_Working data_

(begin)

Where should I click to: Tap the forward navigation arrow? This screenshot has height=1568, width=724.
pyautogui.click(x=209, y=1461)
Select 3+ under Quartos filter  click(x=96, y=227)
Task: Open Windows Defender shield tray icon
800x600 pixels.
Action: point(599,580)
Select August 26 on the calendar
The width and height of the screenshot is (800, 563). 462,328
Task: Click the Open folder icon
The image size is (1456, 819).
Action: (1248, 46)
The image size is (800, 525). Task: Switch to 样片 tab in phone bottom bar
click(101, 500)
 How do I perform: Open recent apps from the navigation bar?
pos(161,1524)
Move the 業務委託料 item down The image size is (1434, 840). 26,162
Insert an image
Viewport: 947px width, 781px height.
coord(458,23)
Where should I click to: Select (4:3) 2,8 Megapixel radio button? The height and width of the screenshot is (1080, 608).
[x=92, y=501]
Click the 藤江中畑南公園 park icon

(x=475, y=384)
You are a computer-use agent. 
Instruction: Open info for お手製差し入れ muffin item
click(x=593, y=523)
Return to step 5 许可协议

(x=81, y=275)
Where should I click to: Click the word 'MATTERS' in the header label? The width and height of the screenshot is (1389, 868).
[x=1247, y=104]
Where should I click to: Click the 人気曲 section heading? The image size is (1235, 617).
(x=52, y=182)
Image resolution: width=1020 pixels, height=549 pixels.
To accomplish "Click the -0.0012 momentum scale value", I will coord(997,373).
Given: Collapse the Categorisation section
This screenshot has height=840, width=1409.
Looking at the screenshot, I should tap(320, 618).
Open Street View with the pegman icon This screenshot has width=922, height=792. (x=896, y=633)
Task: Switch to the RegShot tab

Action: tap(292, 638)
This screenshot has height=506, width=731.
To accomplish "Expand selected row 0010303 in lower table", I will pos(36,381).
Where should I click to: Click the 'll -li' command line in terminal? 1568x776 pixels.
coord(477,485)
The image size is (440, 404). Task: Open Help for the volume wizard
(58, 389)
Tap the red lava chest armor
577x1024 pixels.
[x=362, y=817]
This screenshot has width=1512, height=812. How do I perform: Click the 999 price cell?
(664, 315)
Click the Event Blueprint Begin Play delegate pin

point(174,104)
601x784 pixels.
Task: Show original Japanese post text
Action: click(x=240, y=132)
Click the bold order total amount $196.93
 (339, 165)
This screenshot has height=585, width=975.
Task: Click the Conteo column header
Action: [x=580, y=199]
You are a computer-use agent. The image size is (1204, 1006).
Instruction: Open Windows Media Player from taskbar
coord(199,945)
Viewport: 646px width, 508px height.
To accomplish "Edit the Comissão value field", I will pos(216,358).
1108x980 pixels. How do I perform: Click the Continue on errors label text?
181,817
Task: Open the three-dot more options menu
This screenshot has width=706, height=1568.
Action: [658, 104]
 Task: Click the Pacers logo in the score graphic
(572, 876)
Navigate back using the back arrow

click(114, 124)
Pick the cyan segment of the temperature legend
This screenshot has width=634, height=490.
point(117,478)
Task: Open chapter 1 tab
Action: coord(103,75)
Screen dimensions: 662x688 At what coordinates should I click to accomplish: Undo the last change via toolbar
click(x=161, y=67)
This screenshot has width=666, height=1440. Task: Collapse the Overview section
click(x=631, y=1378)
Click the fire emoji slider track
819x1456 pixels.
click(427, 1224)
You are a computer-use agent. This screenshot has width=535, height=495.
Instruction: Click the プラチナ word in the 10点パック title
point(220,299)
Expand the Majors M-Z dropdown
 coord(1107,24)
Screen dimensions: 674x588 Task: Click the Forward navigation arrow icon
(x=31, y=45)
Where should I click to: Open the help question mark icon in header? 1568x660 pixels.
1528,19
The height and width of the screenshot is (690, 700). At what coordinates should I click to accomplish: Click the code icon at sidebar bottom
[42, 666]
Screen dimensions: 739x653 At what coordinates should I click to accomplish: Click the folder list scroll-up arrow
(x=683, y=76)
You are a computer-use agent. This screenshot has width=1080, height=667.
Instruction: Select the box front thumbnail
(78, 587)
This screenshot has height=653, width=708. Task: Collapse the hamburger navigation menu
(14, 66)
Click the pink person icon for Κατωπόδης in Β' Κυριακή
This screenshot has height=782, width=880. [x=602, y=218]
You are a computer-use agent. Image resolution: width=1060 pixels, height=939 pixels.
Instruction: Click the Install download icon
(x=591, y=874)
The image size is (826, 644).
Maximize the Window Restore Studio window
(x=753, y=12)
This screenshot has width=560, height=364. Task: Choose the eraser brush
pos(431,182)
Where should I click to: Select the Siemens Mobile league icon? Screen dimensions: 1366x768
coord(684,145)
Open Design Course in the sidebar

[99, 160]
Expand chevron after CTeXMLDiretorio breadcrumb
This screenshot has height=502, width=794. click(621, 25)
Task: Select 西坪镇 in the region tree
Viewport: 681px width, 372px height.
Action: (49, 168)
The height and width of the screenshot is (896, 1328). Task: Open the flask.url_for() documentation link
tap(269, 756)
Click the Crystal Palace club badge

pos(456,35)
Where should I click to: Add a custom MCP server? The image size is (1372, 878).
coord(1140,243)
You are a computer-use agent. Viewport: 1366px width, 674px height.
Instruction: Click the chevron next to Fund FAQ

(end)

_To do_
Update the material above by replacing every "eraser brush" with "eraser tool", and leave everything else as it is.

_Answer_
Where should I click to: Tap the forward navigation arrow? This screenshot has height=1568, width=724.
pyautogui.click(x=209, y=1461)
Select 3+ under Quartos filter  click(x=96, y=227)
Task: Open Windows Defender shield tray icon
800x600 pixels.
Action: point(599,580)
Select August 26 on the calendar
The width and height of the screenshot is (800, 563). 462,328
Task: Click the Open folder icon
The image size is (1456, 819).
Action: (1248, 46)
The image size is (800, 525). Task: Switch to 样片 tab in phone bottom bar
click(101, 500)
 How do I perform: Open recent apps from the navigation bar?
pos(161,1524)
Move the 業務委託料 item down The image size is (1434, 840). 26,162
Insert an image
Viewport: 947px width, 781px height.
coord(458,23)
Where should I click to: Select (4:3) 2,8 Megapixel radio button? The height and width of the screenshot is (1080, 608).
[x=92, y=501]
Click the 藤江中畑南公園 park icon

(x=475, y=384)
You are a computer-use agent. 
Instruction: Open info for お手製差し入れ muffin item
click(x=593, y=523)
Return to step 5 许可协议

(x=81, y=275)
Where should I click to: Click the word 'MATTERS' in the header label? The width and height of the screenshot is (1389, 868).
[x=1247, y=104]
Where should I click to: Click the 人気曲 section heading? The image size is (1235, 617).
(x=52, y=182)
Image resolution: width=1020 pixels, height=549 pixels.
To accomplish "Click the -0.0012 momentum scale value", I will coord(997,373).
Given: Collapse the Categorisation section
This screenshot has height=840, width=1409.
Looking at the screenshot, I should tap(320, 618).
Open Street View with the pegman icon This screenshot has width=922, height=792. (x=896, y=633)
Task: Switch to the RegShot tab

Action: tap(292, 638)
This screenshot has height=506, width=731.
To accomplish "Expand selected row 0010303 in lower table", I will pos(36,381).
Where should I click to: Click the 'll -li' command line in terminal? 1568x776 pixels.
coord(477,485)
The image size is (440, 404). Task: Open Help for the volume wizard
(58, 389)
Tap the red lava chest armor
577x1024 pixels.
[x=362, y=817]
This screenshot has width=1512, height=812. How do I perform: Click the 999 price cell?
(664, 315)
Click the Event Blueprint Begin Play delegate pin

point(174,104)
601x784 pixels.
Task: Show original Japanese post text
Action: click(x=240, y=132)
Click the bold order total amount $196.93
 (339, 165)
This screenshot has height=585, width=975.
Task: Click the Conteo column header
Action: [x=580, y=199]
You are a computer-use agent. The image size is (1204, 1006).
Instruction: Open Windows Media Player from taskbar
coord(199,945)
Viewport: 646px width, 508px height.
To accomplish "Edit the Comissão value field", I will pos(216,358).
1108x980 pixels. How do I perform: Click the Continue on errors label text?
181,817
Task: Open the three-dot more options menu
This screenshot has width=706, height=1568.
Action: [658, 104]
 Task: Click the Pacers logo in the score graphic
(572, 876)
Navigate back using the back arrow

click(114, 124)
Pick the cyan segment of the temperature legend
This screenshot has width=634, height=490.
point(117,478)
Task: Open chapter 1 tab
Action: coord(103,75)
Screen dimensions: 662x688 At what coordinates should I click to accomplish: Undo the last change via toolbar
click(x=161, y=67)
This screenshot has width=666, height=1440. Task: Collapse the Overview section
click(x=631, y=1378)
Click the fire emoji slider track
819x1456 pixels.
click(427, 1224)
You are a computer-use agent. This screenshot has width=535, height=495.
Instruction: Click the プラチナ word in the 10点パック title
point(220,299)
Expand the Majors M-Z dropdown
 coord(1107,24)
Screen dimensions: 674x588 Task: Click the Forward navigation arrow icon
(x=31, y=45)
Where should I click to: Open the help question mark icon in header? 1568x660 pixels.
1528,19
The height and width of the screenshot is (690, 700). At what coordinates should I click to accomplish: Click the code icon at sidebar bottom
[42, 666]
Screen dimensions: 739x653 At what coordinates should I click to accomplish: Click the folder list scroll-up arrow
(x=683, y=76)
You are a computer-use agent. This screenshot has width=1080, height=667.
Instruction: Select the box front thumbnail
(78, 587)
This screenshot has height=653, width=708. Task: Collapse the hamburger navigation menu
(14, 66)
Click the pink person icon for Κατωπόδης in Β' Κυριακή
This screenshot has height=782, width=880. [x=602, y=218]
You are a computer-use agent. Image resolution: width=1060 pixels, height=939 pixels.
Instruction: Click the Install download icon
(x=591, y=874)
The image size is (826, 644).
Maximize the Window Restore Studio window
(x=753, y=12)
This screenshot has width=560, height=364. Task: Choose the eraser tool
pos(431,182)
Where should I click to: Select the Siemens Mobile league icon? Screen dimensions: 1366x768
coord(684,145)
Open Design Course in the sidebar

[99, 160]
Expand chevron after CTeXMLDiretorio breadcrumb
This screenshot has height=502, width=794. click(621, 25)
Task: Select 西坪镇 in the region tree
Viewport: 681px width, 372px height.
Action: (49, 168)
The height and width of the screenshot is (896, 1328). Task: Open the flask.url_for() documentation link
tap(269, 756)
Click the Crystal Palace club badge

pos(456,35)
Where should I click to: Add a custom MCP server? The image size is (1372, 878).
coord(1140,243)
You are a computer-use agent. Viewport: 1366px width, 674px height.
Instruction: Click the chevron next to Fund FAQ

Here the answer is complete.